PostPosted: Fri Jun 06, 2014 5:42 pm
by jpfeifer
As the manual says
When
computing the Jacobian of the dynamic model, the order of the endogenous variables
in the columns is stored in M_.lead_lag_incidence. The rows of this matrix
represent time periods: the first row denotes a lagged (time t-1) variable, the second
row a contemporaneous (time t) variable, and the third row a leaded (time t+1)
variable. The colums of the matrix represent the endogenous variables in their order
of declaration. A zero in the matrix means that this endogenous does not appear
in the model in this time period. The value in the M_.lead_lag_incidence matrix
corresponds to the column of that variable in the Jacobian of the dynamic model.
Example: Let the second declared variable be c and the (3,2) entry of M_.lead_
lag_incidence be 15. Then the 15th column of the Jacobian is the derivative with
respect to y(+1).

In your example, the first entry (element (1,1)) of M_.lead_lag_incidence corresponds to the lag of the first declared variable. That would be consumption c. M_.lead_lag_incidence says that c(-1) is the first element of y (and not c(+1) as you wrote).

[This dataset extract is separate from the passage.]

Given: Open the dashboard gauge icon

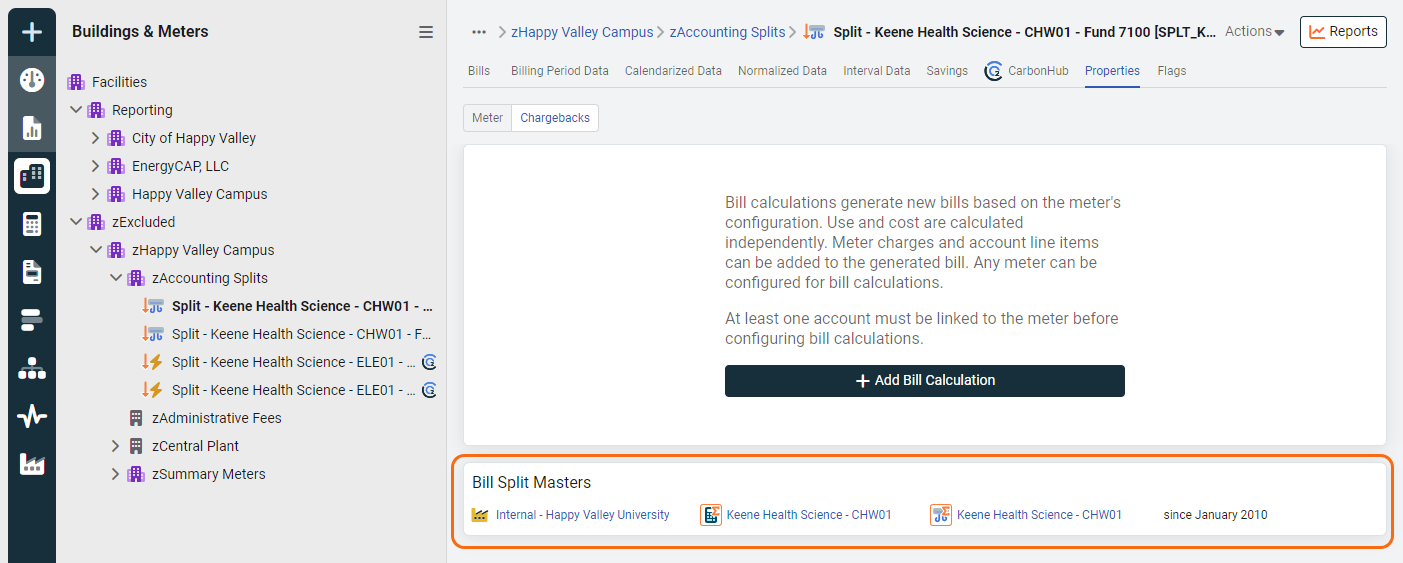Looking at the screenshot, I should [x=32, y=80].
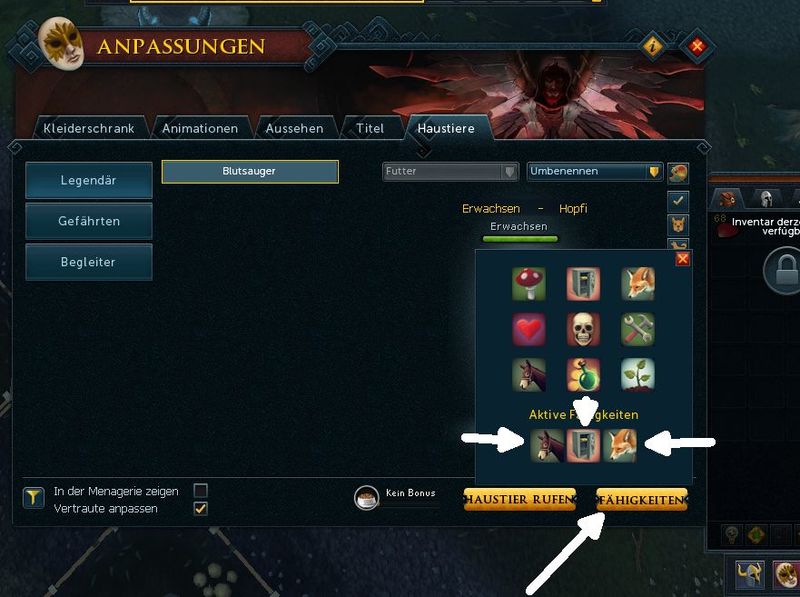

y is a column vector, while x is a [nperiods by M_.exo_nbr] double (note the typo in the header of _dynamic files in 4.4.2 that confused the dimensions) storing the value of the ith declared exogenous variable in period j in element x(j,i). The it_ is needed to select the time period for which the derivatives are computed. It is mostly needed for determinstic simulation where the entries of x are not simply 0.

I hope this helps.

Re: computing dynamic model derivative

PostPosted: Wed Jun 18, 2014 11:51 am
by Andy zhao
Thanks a lot! jpfeifer, now I see where my problem is, I misunderstood some notions, and thanks again for your help!